What you should do> Print all of the entries exactly, minus the pictures.
[Data to process — start]
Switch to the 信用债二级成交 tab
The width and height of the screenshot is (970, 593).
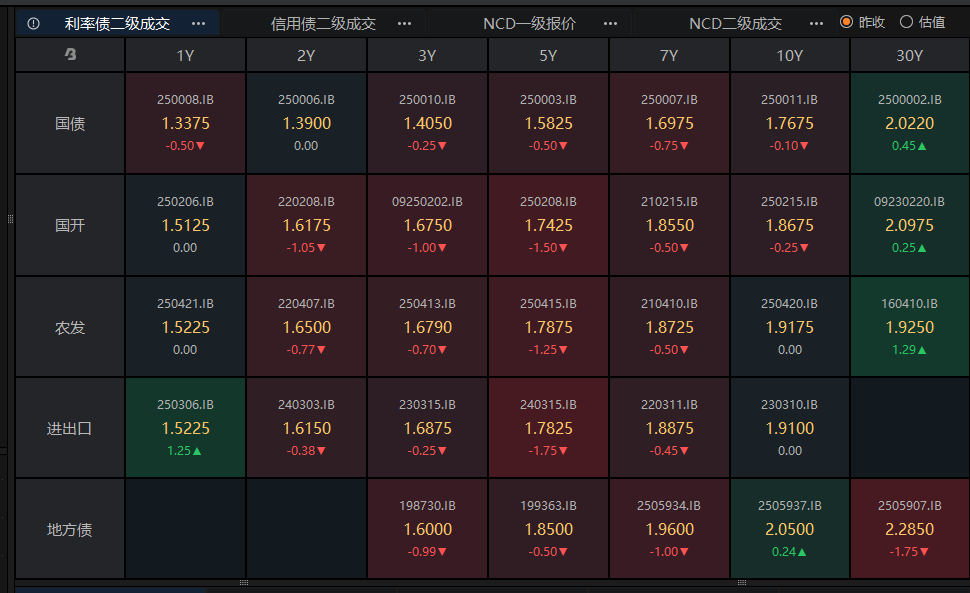[323, 23]
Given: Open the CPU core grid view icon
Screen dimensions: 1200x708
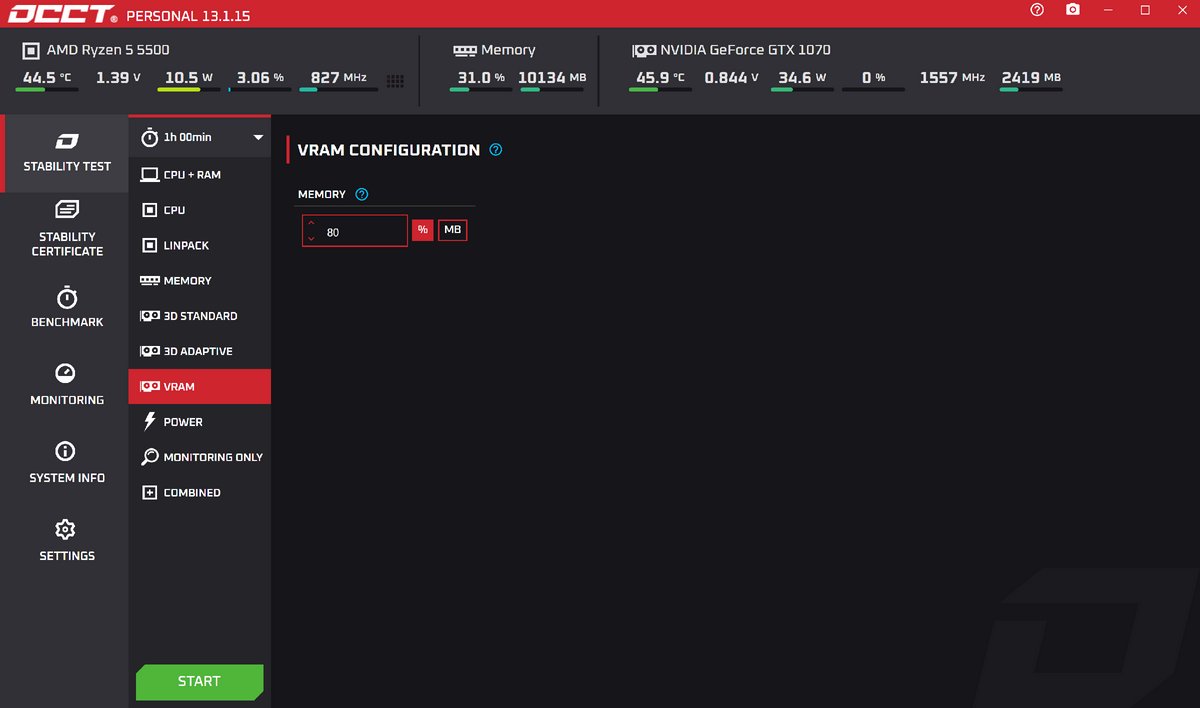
[Data to process — finish]
Answer box>
Switch to the 信用债二级成交 tab
The width and height of the screenshot is (970, 593).
[323, 23]
Given: Open the CPU core grid view icon
Screen dimensions: 1200x708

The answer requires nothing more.